Además, el presidente George Bush padre y su secretario de Estado James Baker jugaron muy bien una baza que surgió del colapso soviético: la emigración de más de un millón de judíos a Israel, para lo que fue necesaria una ayuda de 10.000 millones de dólares que Bush y Baker condicionaron a la participación de Israel en las conversaciones con los palestinos.
"No era un secreto que (el primer ministro) Yitzhak Shamir no quería ceder ni un ápice. Dijo: ‘Negociaré durante diez años sin llegar a ningún lado e inundaré los territorios (ocupados) de colonos'", recuerda Nabil Shaaz.
Ese interés inicial de Estados Unidos coincidió con una fuerte presión exterior e interior que forzó a Israel a sentarse en la mesa. Desgraciadamente, en las dos décadas últimas la administración de Washington ha adoptado una actitud de consentimiento que ha conducido al punto donde nos encontramos, con casi 600.000 colonos en toda Cisjordania.
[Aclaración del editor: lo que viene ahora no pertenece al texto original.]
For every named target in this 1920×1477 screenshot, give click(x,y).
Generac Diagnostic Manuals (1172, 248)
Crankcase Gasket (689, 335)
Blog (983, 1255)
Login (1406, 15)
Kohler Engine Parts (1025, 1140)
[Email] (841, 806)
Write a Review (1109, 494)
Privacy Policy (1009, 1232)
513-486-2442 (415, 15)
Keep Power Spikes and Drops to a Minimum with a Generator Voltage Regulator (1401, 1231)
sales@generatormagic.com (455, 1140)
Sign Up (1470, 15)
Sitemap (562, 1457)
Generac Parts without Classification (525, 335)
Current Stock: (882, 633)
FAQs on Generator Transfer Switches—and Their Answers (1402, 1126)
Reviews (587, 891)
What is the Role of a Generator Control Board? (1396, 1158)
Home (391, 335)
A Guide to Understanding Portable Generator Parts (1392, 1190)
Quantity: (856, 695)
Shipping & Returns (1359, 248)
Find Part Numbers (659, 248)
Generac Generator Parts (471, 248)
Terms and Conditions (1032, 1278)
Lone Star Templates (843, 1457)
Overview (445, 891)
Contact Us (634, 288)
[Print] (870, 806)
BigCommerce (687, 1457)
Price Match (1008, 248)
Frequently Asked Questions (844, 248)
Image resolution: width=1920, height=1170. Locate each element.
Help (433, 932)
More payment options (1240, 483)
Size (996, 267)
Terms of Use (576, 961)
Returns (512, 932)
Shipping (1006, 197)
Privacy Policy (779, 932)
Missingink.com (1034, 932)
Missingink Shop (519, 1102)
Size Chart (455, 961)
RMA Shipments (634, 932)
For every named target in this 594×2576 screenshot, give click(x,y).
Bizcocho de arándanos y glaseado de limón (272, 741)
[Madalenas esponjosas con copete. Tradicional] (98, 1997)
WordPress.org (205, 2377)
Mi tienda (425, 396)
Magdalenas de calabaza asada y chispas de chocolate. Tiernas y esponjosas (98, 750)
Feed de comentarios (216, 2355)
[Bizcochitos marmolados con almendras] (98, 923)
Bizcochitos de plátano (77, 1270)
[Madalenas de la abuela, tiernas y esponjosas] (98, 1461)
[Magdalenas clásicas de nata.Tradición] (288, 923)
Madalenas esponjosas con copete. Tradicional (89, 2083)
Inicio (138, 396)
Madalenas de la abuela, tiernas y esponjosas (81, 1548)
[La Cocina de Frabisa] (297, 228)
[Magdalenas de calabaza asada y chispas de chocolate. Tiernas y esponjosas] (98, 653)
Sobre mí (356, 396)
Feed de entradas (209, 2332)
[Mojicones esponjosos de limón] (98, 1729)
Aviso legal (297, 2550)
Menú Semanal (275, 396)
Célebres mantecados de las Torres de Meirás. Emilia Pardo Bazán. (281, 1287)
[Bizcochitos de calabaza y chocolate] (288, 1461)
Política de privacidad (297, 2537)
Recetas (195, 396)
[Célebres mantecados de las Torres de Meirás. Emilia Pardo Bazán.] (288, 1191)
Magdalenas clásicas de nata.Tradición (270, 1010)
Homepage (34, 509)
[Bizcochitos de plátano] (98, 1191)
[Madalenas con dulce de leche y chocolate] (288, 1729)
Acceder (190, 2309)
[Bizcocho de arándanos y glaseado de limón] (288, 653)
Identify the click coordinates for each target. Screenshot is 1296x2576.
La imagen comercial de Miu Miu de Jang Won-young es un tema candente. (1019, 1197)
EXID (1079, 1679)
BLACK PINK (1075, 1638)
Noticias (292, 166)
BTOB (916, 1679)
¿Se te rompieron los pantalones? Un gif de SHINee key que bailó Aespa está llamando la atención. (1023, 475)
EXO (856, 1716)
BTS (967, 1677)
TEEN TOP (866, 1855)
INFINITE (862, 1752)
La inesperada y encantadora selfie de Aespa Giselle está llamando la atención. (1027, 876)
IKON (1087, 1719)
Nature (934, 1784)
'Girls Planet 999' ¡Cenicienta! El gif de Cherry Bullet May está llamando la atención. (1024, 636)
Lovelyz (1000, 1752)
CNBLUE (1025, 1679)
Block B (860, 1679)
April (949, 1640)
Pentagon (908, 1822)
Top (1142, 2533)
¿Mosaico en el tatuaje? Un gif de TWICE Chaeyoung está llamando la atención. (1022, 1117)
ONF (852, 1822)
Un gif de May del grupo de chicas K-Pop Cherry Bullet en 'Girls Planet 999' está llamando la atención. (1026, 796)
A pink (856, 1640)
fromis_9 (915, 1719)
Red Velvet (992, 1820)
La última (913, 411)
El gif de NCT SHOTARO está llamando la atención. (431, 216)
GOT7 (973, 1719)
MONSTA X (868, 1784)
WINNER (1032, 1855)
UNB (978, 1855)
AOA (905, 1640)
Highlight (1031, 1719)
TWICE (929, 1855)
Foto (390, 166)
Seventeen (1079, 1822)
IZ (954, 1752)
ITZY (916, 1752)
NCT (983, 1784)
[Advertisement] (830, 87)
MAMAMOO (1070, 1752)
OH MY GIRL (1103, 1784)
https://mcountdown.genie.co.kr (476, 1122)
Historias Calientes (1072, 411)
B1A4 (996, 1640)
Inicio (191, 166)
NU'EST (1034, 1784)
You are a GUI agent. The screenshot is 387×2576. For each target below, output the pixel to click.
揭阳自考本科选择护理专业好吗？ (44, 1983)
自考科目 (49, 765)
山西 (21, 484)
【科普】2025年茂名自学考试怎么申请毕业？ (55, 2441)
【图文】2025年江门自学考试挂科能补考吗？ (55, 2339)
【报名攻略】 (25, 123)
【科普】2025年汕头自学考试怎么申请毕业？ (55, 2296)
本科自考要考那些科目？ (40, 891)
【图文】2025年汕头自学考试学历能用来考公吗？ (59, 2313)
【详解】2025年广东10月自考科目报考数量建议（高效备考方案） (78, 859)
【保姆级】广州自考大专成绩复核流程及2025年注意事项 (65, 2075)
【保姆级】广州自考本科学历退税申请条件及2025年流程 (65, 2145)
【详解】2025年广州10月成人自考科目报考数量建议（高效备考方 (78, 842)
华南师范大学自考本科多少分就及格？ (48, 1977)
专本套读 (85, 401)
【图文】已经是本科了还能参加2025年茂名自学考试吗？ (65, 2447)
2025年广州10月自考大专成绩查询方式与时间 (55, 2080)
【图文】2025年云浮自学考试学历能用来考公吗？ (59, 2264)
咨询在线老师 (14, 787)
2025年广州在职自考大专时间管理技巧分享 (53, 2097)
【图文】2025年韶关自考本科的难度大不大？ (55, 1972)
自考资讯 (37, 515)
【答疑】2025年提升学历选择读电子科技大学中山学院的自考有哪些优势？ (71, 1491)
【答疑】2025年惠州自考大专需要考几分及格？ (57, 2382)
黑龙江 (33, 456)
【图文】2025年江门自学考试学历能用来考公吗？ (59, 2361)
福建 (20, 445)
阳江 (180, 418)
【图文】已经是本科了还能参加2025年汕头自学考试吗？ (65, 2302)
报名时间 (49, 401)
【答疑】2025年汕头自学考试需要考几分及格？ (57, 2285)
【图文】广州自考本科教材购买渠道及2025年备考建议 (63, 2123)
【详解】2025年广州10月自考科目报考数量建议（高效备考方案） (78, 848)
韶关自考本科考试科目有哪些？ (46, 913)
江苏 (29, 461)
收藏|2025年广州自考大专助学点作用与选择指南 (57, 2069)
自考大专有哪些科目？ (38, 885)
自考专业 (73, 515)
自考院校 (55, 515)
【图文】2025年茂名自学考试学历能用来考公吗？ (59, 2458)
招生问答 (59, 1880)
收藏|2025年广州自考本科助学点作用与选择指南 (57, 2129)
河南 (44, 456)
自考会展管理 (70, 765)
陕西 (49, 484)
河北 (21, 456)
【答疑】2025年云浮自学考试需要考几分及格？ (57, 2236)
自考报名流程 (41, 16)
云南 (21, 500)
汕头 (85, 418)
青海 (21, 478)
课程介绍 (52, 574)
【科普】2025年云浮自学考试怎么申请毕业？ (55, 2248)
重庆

Con otras palabras, sin presión no hay progreso, pero sí retroceso.
"El clima general positivo desapareció con Rabin, y desde entonces las violaciones de los acuerdos de Oslo han sido continuas ante el silencio de la comunidad internacional. Israel no cree que Cisjordania está ocupada, cree que Jerusalén es la capital eterna de Israel y no cree en las fronteras de 1967. Si el gobierno de Binyamin Netanyahu se mantiene, no habrá ninguna posibilidad de lograr la paz", dice Shaaz.
En los acuerdos de Oslo se preveía que ninguna de las dos partes llevaría a cabo cambios sobre el terreno que prejuzgaran la situación, pero Israel siguió construyendo y construyendo sin descanso de la misma manera que lo sigue haciendo hoy, algo que imposibilita en la práctica la creación de un estado palestino.
"La carta de garantías que nos dio Baker decía que Estados Unidos no permitiría la violación de los acuerdos, pero en cuanto se cambió la administración la carta se convirtió en papel mojado", dice Shaaz. "Yo mismo me encargué de negociar la cuestión de los refugiados. Se acordó que una parte de los de 1967 volverían a sus casas durante el periodo interino, pero el acuerdo nunca se aplicó".
"Cuando Yigal Amir mató a Rabin (en Tel Aviv en noviembre de 1995), Arafat me dijo: ‘Nabil, el proceso de paz se ha acabado'". Y así fue, efectivamente. En los pocos meses de transición que gobernó Shimon Peres ya comenzó a desmoronarse todo. Enseguida llegó Netanyahu, en el verano de 1996, y la ruptura con Oslo se fue haciendo más y más evidente hasta que todo se precipitó.
Para Nabil Shaaz, la principal lección de Oslo es la siguiente: "No tiene que haber una negociación bilateral (que es lo que se está haciendo ahora por enésima vez), sino una implicación decidida de la comunidad internacional, así como la creación de un mecanismo de arbitraje en el caso de que las partes no nos pongamos de acuerdo"
Sin duda esas condiciones allanarían el camino de la paz, pero es evidente que Israel nunca aceptaría la 'intromisión' internacional ni un arbitraje independiente, por lo que es fácil pronosticar un nuevo fracaso. "Además", añade Shaaz, "no deberíamos dejar nada para el futuro, es decir llegar a acuerdos interinos, que ya se han revelado inútiles".